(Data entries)
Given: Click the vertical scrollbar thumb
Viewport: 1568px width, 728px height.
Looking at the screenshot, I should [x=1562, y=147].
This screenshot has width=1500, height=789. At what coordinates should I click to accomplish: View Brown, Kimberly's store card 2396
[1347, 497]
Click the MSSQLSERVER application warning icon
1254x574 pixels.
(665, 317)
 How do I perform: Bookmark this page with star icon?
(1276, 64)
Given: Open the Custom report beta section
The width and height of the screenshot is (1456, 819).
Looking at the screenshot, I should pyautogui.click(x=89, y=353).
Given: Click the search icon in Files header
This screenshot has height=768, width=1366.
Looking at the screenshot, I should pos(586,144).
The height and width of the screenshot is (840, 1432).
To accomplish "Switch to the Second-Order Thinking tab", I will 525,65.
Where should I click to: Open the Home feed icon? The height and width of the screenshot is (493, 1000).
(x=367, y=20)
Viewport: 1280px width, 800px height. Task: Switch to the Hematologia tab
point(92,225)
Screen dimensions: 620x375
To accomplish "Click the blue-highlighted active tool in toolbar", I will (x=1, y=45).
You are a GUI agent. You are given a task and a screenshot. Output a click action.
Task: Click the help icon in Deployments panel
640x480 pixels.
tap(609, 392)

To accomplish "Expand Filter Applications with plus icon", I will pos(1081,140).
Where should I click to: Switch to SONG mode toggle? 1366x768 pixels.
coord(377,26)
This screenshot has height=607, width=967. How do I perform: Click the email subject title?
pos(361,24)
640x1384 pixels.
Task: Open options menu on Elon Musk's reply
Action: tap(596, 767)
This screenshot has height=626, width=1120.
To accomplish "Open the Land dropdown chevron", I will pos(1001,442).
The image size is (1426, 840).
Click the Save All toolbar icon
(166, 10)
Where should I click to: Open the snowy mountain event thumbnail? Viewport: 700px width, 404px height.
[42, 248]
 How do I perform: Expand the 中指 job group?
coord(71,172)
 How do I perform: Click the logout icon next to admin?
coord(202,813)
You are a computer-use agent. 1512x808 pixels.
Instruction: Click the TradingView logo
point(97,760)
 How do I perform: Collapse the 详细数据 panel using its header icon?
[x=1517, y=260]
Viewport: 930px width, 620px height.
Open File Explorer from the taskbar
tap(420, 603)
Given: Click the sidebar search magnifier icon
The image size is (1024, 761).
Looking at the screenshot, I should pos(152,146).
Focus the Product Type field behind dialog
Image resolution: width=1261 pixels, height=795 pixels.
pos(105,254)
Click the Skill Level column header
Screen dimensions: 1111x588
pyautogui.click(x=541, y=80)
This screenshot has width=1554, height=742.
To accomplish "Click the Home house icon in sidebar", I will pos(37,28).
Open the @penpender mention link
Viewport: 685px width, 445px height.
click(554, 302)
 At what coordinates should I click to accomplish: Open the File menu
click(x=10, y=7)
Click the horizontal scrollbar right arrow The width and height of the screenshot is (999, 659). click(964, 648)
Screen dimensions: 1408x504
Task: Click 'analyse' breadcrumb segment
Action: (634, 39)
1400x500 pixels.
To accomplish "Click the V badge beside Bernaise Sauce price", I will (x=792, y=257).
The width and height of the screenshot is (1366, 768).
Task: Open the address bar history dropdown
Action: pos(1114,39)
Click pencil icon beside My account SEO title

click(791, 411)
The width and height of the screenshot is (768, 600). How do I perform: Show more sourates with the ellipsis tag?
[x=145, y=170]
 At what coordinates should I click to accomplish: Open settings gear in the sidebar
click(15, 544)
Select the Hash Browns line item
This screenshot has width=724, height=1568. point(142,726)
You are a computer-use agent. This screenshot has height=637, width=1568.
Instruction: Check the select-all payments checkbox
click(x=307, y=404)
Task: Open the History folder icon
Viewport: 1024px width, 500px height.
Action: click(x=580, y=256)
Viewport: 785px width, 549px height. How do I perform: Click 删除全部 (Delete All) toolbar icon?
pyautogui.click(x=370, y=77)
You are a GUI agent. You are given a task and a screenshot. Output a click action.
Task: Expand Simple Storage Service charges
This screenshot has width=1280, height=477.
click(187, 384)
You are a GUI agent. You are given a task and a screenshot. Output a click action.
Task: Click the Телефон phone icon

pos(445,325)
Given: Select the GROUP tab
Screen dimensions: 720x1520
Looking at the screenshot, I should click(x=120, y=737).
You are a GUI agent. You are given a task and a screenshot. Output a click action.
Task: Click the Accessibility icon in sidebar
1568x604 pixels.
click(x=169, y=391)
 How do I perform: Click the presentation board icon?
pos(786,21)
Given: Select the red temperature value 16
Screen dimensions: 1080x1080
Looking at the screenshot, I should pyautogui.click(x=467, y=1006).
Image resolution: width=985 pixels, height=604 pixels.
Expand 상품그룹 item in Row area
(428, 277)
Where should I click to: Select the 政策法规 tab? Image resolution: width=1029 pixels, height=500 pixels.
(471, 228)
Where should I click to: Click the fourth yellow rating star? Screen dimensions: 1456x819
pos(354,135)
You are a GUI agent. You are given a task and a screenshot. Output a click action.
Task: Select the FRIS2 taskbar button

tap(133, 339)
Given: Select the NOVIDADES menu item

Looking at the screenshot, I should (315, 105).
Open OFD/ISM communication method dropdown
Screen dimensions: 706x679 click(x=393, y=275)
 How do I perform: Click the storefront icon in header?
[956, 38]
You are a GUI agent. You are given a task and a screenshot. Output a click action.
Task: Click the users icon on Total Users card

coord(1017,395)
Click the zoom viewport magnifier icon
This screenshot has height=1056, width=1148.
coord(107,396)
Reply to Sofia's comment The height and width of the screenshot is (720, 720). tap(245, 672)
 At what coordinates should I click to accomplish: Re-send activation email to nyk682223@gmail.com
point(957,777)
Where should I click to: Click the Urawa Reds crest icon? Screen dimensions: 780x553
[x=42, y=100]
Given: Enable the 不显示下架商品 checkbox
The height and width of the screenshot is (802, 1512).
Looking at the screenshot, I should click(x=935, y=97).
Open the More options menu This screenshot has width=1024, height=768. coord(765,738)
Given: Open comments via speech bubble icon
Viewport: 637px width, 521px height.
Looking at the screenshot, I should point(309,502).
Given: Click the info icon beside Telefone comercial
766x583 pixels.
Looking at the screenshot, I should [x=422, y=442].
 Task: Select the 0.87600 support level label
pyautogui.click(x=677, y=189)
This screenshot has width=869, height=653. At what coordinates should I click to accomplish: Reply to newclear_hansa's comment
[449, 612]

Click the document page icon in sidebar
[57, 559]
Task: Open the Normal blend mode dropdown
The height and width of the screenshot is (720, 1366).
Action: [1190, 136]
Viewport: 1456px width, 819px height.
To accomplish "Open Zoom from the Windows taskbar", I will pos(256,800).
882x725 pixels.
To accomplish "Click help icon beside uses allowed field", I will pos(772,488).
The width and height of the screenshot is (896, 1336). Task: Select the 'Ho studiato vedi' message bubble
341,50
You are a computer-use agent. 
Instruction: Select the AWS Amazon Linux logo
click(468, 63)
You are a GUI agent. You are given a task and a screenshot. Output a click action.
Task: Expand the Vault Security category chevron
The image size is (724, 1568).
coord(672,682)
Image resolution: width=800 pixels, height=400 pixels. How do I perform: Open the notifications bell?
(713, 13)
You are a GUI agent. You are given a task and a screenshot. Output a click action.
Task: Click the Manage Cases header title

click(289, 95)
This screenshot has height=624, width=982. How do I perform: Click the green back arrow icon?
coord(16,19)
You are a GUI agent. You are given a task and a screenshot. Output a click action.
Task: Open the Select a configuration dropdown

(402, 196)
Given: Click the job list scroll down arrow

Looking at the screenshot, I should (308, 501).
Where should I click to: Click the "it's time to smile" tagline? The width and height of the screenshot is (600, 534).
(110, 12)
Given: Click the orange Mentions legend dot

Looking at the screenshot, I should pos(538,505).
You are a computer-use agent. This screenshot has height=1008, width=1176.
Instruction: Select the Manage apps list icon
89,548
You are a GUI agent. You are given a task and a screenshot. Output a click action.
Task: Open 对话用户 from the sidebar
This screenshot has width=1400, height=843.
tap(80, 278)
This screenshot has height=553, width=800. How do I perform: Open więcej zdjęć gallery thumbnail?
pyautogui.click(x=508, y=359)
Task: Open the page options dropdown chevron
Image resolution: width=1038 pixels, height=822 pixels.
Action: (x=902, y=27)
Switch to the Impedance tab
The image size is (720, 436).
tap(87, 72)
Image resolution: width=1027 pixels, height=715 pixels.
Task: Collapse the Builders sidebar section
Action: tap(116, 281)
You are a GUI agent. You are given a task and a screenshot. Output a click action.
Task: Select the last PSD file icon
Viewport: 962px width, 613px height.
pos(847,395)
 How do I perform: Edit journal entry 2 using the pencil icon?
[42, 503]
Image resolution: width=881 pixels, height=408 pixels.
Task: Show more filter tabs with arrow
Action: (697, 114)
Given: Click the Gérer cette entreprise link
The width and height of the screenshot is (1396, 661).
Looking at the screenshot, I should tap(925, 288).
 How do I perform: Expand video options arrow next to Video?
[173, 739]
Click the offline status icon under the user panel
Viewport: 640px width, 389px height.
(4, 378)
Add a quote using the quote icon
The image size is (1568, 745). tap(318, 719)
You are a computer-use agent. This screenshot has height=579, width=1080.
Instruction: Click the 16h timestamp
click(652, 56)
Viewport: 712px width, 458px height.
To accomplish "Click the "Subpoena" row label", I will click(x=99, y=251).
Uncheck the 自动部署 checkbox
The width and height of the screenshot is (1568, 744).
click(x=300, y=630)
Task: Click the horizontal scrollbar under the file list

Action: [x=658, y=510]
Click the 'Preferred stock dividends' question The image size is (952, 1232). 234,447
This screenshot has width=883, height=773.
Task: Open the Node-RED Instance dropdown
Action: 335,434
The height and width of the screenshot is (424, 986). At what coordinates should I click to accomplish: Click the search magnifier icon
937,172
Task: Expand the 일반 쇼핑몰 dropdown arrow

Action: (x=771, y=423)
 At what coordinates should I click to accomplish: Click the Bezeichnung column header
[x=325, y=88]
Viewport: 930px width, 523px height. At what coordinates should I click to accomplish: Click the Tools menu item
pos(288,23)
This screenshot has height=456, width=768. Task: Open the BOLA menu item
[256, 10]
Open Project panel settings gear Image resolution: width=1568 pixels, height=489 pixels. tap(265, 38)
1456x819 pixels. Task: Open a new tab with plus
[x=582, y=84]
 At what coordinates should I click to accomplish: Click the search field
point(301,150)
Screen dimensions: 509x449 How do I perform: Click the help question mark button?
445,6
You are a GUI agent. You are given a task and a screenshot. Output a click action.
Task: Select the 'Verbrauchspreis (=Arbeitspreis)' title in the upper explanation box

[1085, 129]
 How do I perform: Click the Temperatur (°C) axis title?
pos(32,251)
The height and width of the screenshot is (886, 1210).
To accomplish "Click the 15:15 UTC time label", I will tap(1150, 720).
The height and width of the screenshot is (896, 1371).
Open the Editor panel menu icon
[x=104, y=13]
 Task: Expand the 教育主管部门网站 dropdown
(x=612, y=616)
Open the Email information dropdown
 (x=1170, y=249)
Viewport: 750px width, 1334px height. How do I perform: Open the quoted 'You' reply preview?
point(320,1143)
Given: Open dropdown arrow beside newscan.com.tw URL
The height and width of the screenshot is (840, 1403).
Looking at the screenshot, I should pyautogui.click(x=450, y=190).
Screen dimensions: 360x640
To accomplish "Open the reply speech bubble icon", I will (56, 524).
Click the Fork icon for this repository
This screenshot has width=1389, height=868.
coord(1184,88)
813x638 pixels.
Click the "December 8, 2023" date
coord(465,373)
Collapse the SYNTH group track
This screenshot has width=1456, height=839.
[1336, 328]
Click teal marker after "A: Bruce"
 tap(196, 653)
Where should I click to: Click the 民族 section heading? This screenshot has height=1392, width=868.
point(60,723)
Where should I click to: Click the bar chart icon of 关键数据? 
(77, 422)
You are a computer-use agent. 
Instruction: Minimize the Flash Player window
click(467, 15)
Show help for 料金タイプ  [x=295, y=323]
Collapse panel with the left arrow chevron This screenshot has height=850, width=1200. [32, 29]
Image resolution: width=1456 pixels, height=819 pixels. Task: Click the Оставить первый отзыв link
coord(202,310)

Work to do - Edit the lines from the start through the line containing "will (x=1, y=45).", replacing "Given" with "Instruction". Keep everything else the same and return only that stretch.

Result of this task -
Instruction: Click the vertical scrollbar thumb
Viewport: 1568px width, 728px height.
Looking at the screenshot, I should [x=1562, y=147].
This screenshot has width=1500, height=789. At what coordinates should I click to accomplish: View Brown, Kimberly's store card 2396
[1347, 497]
Click the MSSQLSERVER application warning icon
1254x574 pixels.
(665, 317)
 How do I perform: Bookmark this page with star icon?
(1276, 64)
Instruction: Open the Custom report beta section
The width and height of the screenshot is (1456, 819).
Looking at the screenshot, I should pyautogui.click(x=89, y=353).
Instruction: Click the search icon in Files header
This screenshot has height=768, width=1366.
Looking at the screenshot, I should pos(586,144).
The height and width of the screenshot is (840, 1432).
To accomplish "Switch to the Second-Order Thinking tab", I will 525,65.
Where should I click to: Open the Home feed icon? The height and width of the screenshot is (493, 1000).
(x=367, y=20)
Viewport: 1280px width, 800px height. Task: Switch to the Hematologia tab
point(92,225)
Screen dimensions: 620x375
To accomplish "Click the blue-highlighted active tool in toolbar", I will (x=1, y=45).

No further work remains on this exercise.